Since its creation in 1988, the Intergovernmental Panel on Climate Change (IPCC, or The Panel) has been the leading scientific body on climate change. It was created to find just cause for proliferating nuclear energy in the United Kingdom to reduce dependency on oil from the Middle East and coal from fickle coal workers. To do this, it would need to determine the extent that human activity is responsible for global warming.
This goal is pursued by periodically preparing comprehensive Assessment Reports about climate. The IPCC’s reports, of which there have been four, are the most cited and most influential documents in climatology. Its recommendations to legislators and public officials are behind many policies (e.g., cap-and-trade) and the global climate change political movement.
Many such policies acknowledge that there continues to be significant uncertainty about the exact scope and timing of climate change-related impacts. Despite these uncertainties, they propose moving forward with goals and response actions justified on a set of assumptions taken from IPCC reports. However, such policies unduly take these assumptions to be the scientific consensus.
Members of the scientific community, some of whom contributed to the Panel’s Assessment Reports, continue to refute some of its findings and each of the IPCC’s reports has been met with controversy. Controversies have ranged from scientists claiming that the reports have been tainted by political motivation, to abuse of the peer-review system, and finally, to the use of specious data. All of these things debase the models used by the IPCC and render its recommendations questionable. .
Rather than making overt affronts on the IPCC, other scientists have simply and astutely pointed out that if the climate’s fundamental dynamics are not completely understood then the models will therefore also be incomplete, possibly inaccurate.
The Panel’s reports should not be taken as gospel, but rather as evolving works in progress. As such, the findings should be viewed as inconclusive and incomplete.

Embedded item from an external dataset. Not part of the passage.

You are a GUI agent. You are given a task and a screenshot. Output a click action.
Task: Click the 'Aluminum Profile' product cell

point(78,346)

Well-informed policies are effective policies and the policies implemented today should not be based on science that will be understood tomorrow. There remain principal gaps and limitations in what is understood and what can be modeled by climatologists. And until these gaps can be filled we should not be precipitous in our actions. For the costs of ill-advised or ill-directed actions may very well outweigh those of inaction.
Three of the principal gaps in climatology today are: (1) Scientific understanding of climate science; (2) Modeling systems are most reliable on large geographic scales and unreliable on smaller scales; and (3) Modeling capabilities are constrained by computing capability.

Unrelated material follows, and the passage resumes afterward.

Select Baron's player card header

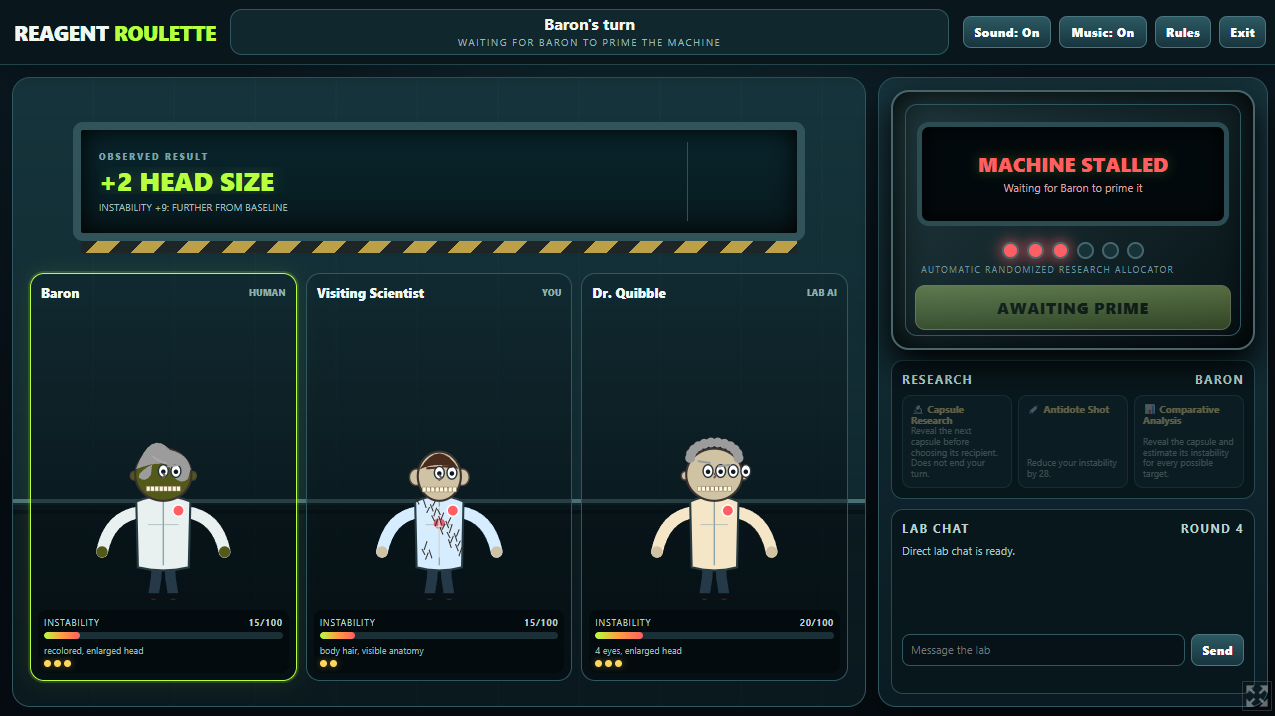(163, 293)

Gaps in scientific understanding of climate science
There are many interrelated elements that contribute to the Earth’s climate which makes understanding it difficult and complex. Some of these elements include: The occurrence of sun spots, the number of trees, ocean temperature, desertification, cloud cover, the list goes on. The IPCC model attempts to quantify and properly weight the importance of these variables to make its predictions. To illustrate the complexity of the climate system and the difficulty of reducing it to an algorithm consider the following. A “+” signifies a temperature increase and “-” signifies a decrease.
- An increase in the concentration of CO2 in the Earth’s atmosphere traps solar radiation that would otherwise be reflected back into outer space. ( + )
- As the temperature increases, the rate of evaporation increases which leads to the formation of more clouds. More clouds means more solar radiation get reflected back into space. ( - )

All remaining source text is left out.